§ The Lord President of the Council and Leader of the House of Commons (Mr. Robert Carr)
As the House may know, the business for the 18th Supply Day on Thursday of this week has been changed, at the request of the Opposition, as follows:
Until about Seven o'clock, there will be a debate on rising land and house prices, and thereafter on the United Nations Conference on Trade and Development. Both debates will arise on a Motion for the Adjournment of the House.
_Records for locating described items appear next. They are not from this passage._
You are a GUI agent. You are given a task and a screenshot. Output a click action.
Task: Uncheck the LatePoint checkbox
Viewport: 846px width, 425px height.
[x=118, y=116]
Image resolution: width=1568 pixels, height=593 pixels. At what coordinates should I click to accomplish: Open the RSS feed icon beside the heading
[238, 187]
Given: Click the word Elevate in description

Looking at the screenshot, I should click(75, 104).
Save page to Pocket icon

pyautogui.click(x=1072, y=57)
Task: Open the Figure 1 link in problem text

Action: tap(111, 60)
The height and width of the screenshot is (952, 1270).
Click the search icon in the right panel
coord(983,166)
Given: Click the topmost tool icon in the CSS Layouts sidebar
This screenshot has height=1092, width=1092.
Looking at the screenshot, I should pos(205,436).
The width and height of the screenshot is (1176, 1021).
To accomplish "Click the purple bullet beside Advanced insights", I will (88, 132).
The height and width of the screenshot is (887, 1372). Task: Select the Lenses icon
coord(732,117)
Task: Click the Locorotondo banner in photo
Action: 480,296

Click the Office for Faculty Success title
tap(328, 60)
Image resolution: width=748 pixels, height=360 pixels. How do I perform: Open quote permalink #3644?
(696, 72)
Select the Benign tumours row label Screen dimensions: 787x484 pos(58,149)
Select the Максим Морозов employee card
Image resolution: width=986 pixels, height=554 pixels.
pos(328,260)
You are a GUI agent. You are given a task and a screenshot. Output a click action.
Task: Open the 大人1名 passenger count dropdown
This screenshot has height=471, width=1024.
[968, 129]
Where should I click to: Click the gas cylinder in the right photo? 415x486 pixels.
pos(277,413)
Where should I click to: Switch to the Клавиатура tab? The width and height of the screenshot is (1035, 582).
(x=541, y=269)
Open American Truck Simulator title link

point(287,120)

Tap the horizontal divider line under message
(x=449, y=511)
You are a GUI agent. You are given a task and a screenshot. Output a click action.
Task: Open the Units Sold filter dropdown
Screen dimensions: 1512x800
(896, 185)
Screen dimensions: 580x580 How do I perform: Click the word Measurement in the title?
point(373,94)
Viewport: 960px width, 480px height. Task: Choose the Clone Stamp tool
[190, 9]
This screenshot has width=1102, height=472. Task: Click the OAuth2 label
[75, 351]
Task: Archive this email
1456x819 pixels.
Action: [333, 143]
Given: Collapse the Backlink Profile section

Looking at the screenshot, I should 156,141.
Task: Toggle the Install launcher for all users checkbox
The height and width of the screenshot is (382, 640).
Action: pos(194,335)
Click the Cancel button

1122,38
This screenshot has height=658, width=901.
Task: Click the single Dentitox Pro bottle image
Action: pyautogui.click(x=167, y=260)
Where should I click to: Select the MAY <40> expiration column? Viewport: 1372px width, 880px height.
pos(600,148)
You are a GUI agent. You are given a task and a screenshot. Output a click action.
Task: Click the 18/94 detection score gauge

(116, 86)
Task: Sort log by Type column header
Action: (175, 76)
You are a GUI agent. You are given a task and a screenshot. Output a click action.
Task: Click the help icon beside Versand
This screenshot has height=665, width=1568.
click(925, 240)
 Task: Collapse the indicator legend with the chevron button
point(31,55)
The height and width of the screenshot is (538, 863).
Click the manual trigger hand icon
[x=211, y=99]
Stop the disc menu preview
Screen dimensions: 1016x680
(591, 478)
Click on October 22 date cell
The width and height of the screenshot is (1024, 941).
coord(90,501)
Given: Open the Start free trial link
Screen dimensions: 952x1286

Mr. Speaker, it may help the House if I announce now that on Monday, 1st May, when there are Private Members' Motions until seven o'clock, the debate on the Motion to be raised by my hon. and learned Friend the Member for Darwen (Mr. Fletcher-Cooke), on the Vehicle and General Company Limited (Tribunal Report), will be continued until ten o'clock.
§ Mr. David Steel
Will the right hon. Gentleman accept that short notice changes in the business of the House ought to be kept to a minimum? Will he explain why the UNCTAD debate has been retimed for Thursday? Is he aware that this is a matter of the convenience 1544 not just of hon. Members but of members of the public who have a specialist interest in the matter and make arrangements to come here?
§ Mr. Michael Foot
We appreciate the changes which the right hon. Gentleman has made following our representations. We thought it necessary to have an urgent debate on land prices, but that did not in any sense mean any derogation of the importance that we attach to the other subjects, or to the subject of Bangladesh, which happens to have been the subject of an announcement by the Foreign Secretary. That is why we thought it better to make this rearrangement. We are grateful to the right hon. Gentleman for the change that he has made in Monday's business, which we think accords with the requirements of the House on a report of this significance
§ Dame Irene Ward
We are not going to consider the Museums and Galleries Admission Charges Bill after the extension of the debate on Monday, are we?
§ Sir Bernard Braine
While not questioning the decision to change the business for tomorrow, may I ask my right hon. Friend whether, in the light of what was said a moment ago, any indications have been given that the important subject of Bangladesh, the British contribution to relief in that country and the present problems there, is likely to be debated at an early stage? Can any indication be given that that will be done?
§ Mr. Carr
On Monday my right hon. Friend the Foreign Secretary announced to the House the decision to provide a substantial increase in the already large amount of aid which this country is giving to Bangladesh. I can only repeat that on an Opposition Supply Day it is, as my hon. Friend and the House know, the right of the Opposition to nominate the subjects which they wish debated.
§ Mr. Michael Foot
In view of the right hon. Gentleman's comment, and also that 1545 of his hon. Friend, may I tell the House that we do not wish by our choice of subjects to suggest that we should not have a further debate on Bangladesh at some stage. The Opposition, like everyone else, have to make a difficult selection of the time of the House to deal with the most important and urgent questions. We are eager that the Government should provide a time to debate many of these matters. Indeed, we have made a constructive suggestion to the Government about how more time could be made available for discussing the subjects which so many hon. Members raise on Thursdays. I hope that our representations to the Government about the appalling blockage of the time of the House with superfluous legislation will be taken note of.